Welcome to the holiday edition of Arts & Culture cards in Conquest of Paradise. Today, we look at a cultural attribute that is widespread throughout Polynesia: Wood Carving. From the exuberantly carved wood structure of Maori meeting houses, to the small "tiki" carvings now made for tourists on Easter Island, intricate wood designs are hallmarks of Polynesian culture.

Ornamental wood carving was used throughout the Pacific Islands on domestic objects (such as canoes, spears and utensils) as well as in temples and religious statues. Polynesian carvings are incredibly complex, and not just decorative in nature. They record important history and serve as genealogical reminders. Carvings generally indicated stories of religion or social rank, and contained abstract or stylized human figures. Polynesian cultures view the head as being highly sacred, and sculptures often had oversized heads in proportion to the body, with angular facial features.

Classic woodcarving is characterized by boldly rendered three-dimensional forms whose surfaces are engraved with intricate designs. A masterful carving is said to "speak" to the viewer, while a lesser example remains silent. To read a carving requires a thorough knowledge of island culture and symbols.

What makes many of the design types so compelling is the way in which forms are combined: a lizard figure may have human and bird attributes, making it a sort of composite figure. Some human figures have a bird head and wings. Playfulness of form and "visual punning" are characteristics of the art.

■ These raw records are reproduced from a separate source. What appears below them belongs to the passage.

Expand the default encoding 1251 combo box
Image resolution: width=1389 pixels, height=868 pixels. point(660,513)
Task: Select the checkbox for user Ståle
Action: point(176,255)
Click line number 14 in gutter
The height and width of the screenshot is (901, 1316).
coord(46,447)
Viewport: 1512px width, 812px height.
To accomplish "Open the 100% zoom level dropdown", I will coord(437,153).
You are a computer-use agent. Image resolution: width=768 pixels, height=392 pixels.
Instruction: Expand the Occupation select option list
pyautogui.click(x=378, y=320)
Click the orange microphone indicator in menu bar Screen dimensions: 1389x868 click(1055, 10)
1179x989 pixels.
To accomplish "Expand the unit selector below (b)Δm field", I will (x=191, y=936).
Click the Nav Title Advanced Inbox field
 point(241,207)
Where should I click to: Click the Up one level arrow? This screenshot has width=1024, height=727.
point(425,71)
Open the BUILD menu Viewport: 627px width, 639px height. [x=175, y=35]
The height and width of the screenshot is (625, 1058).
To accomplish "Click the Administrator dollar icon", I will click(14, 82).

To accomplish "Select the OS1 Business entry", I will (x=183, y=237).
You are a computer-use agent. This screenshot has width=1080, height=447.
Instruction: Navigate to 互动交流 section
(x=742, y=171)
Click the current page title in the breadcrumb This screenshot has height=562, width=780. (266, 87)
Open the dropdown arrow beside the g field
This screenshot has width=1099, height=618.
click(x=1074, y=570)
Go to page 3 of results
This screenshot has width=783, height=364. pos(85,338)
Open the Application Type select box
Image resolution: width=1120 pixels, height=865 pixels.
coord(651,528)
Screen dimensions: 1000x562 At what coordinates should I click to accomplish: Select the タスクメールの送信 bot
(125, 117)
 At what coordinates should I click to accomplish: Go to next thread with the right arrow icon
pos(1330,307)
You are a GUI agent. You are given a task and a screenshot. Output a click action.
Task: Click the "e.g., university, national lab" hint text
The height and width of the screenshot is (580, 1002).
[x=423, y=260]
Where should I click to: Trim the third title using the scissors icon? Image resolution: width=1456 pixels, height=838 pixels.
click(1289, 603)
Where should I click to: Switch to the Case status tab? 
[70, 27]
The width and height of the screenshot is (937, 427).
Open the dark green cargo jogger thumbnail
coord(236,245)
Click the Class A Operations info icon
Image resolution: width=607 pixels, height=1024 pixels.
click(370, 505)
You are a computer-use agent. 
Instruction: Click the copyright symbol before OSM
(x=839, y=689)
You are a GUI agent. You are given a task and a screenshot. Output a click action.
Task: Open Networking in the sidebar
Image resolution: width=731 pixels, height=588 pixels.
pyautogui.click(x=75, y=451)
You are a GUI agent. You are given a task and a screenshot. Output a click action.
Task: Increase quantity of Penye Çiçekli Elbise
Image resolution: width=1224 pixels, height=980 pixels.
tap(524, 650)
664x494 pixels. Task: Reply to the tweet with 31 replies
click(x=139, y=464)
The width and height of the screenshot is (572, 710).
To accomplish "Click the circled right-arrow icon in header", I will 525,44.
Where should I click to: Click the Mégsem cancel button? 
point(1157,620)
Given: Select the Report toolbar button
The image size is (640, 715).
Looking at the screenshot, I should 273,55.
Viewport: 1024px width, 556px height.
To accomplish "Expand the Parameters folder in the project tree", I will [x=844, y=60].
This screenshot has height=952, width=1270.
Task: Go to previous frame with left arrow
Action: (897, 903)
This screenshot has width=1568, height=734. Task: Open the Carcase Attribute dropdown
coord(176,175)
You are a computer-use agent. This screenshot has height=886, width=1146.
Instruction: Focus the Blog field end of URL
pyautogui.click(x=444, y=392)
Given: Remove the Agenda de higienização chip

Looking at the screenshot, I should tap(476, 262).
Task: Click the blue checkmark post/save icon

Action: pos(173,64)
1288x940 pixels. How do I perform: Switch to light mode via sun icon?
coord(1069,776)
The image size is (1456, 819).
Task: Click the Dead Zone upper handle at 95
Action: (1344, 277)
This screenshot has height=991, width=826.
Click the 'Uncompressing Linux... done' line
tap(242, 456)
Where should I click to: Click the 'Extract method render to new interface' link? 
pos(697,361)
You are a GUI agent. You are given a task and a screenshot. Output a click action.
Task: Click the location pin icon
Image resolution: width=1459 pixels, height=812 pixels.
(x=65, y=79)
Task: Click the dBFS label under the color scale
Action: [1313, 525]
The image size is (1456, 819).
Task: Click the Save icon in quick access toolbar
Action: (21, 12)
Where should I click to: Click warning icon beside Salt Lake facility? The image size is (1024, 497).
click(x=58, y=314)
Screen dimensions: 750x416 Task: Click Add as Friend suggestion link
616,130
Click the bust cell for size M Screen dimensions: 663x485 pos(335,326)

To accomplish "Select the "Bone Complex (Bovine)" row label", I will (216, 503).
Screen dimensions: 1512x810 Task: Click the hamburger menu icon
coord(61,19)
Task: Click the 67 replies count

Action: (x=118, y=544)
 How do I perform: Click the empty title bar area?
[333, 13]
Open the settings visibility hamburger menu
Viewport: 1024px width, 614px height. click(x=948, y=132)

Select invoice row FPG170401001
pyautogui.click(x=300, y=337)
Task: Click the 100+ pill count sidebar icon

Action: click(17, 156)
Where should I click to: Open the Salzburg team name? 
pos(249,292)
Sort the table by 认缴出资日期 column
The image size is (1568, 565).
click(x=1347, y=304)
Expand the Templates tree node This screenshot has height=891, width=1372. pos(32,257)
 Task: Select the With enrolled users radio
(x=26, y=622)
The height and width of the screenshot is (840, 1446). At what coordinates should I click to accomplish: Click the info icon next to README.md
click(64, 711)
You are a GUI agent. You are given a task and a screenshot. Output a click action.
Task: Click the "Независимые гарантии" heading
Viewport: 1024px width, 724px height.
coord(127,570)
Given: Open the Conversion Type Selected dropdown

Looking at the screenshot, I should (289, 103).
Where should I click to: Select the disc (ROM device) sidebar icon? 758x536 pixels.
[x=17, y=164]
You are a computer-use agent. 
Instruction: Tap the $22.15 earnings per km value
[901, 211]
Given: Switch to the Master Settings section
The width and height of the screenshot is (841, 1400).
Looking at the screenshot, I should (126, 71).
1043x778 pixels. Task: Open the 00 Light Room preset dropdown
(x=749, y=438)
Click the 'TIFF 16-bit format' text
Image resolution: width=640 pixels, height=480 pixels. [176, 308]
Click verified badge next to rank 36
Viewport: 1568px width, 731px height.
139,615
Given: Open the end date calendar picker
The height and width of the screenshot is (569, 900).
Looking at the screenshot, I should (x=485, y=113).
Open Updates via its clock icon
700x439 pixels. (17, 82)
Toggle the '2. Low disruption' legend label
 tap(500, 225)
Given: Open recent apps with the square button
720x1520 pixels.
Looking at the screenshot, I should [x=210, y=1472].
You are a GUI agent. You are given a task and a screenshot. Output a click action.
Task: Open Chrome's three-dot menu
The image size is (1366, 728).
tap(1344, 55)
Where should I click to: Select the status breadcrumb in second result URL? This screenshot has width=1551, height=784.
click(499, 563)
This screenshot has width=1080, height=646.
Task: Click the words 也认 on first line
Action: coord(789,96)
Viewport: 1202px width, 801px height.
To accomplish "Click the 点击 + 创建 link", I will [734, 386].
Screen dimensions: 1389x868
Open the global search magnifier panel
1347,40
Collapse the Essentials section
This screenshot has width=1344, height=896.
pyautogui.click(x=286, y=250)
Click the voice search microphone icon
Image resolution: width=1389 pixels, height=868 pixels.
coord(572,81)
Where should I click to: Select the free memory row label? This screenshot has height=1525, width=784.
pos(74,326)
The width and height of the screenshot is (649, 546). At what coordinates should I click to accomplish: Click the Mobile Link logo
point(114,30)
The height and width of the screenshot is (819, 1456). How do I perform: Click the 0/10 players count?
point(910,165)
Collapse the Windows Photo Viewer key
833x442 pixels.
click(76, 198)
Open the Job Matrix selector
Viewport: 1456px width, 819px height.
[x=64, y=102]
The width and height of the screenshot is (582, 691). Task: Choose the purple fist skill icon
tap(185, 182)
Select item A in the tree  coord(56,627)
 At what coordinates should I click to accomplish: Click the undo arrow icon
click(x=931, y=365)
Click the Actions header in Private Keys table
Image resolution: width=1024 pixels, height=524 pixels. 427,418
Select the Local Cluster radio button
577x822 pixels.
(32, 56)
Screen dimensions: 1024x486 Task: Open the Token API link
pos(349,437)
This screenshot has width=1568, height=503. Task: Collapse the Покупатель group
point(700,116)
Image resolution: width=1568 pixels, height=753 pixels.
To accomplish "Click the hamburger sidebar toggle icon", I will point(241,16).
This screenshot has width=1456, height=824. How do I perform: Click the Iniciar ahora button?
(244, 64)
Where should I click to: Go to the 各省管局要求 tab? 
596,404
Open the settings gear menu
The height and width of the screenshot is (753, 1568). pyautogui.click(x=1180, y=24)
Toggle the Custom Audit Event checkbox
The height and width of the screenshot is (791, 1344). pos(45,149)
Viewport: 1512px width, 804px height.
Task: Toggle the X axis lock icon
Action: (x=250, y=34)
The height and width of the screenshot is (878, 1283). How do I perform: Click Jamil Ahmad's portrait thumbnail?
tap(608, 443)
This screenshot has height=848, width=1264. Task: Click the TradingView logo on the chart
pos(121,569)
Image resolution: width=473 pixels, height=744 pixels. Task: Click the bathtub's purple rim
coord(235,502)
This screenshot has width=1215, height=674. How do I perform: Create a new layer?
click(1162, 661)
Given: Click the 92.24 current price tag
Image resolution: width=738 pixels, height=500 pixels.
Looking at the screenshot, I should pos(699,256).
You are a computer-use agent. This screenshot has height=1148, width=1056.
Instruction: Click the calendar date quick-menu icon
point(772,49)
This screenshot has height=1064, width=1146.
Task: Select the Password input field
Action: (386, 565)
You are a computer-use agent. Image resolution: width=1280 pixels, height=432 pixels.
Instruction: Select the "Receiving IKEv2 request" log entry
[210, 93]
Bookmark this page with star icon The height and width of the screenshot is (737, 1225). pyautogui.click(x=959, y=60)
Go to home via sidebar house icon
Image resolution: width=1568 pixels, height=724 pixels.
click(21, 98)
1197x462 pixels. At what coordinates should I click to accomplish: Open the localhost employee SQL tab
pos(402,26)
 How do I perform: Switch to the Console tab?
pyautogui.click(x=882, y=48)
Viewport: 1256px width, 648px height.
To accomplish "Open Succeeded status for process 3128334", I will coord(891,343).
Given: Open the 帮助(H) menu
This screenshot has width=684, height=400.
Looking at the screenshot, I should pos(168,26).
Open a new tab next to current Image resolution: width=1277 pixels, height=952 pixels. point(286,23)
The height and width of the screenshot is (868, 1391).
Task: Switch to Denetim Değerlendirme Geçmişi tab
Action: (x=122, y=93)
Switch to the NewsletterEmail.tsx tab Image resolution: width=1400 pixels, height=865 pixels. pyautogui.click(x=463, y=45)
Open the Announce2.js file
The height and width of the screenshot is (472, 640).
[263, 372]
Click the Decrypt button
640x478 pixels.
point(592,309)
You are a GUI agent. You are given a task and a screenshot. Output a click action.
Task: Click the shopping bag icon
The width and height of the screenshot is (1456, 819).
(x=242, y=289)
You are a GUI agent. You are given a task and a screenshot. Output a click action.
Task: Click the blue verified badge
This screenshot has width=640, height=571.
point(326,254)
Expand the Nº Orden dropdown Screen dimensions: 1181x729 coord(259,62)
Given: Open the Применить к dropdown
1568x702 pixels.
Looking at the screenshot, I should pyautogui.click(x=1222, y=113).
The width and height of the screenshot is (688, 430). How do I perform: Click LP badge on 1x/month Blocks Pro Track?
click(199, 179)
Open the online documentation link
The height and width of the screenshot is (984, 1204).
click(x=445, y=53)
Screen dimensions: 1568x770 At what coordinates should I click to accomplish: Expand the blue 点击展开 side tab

For example, on Mangareva, images in human form were collectively known as tiki. They were created by specialist carvers, known as taura rakau , who worked under the patronage of the gods Motu-ariki and Te Agiagi. When their services were needed, carvers underwent a ritual initiation, which brought them under the influence of their patron deities. A semi-professional class of craftspeople, carvers were paid in food and other goods for their work. The initiation of the carving process itself was sometimes the direct result of divine inspiration. An image would be carved after a new god had spoken through the mouth of a priest.

Wooden images on Mangareva were originally fairly abundant, representing a variety of gods and deified ancestors. However, following the adoption of Christianity by the Mangarevans, virtually all of these figures were burned in 1835 at the behest of Christian missionaries. Today, only roughly a dozen examples survive, making them among the rarest of Polynesian sculptures. These examples, ironically, were saved by the missionaries themselves and sent back to Europe as evidence of their success in bringing Christianity to the Mangarevans.

In game terms, ownership of the Wood Carving card gains the owner one Victory Point. His people have brought beauty and meaning to their world, and have established an art that will endure through the ages.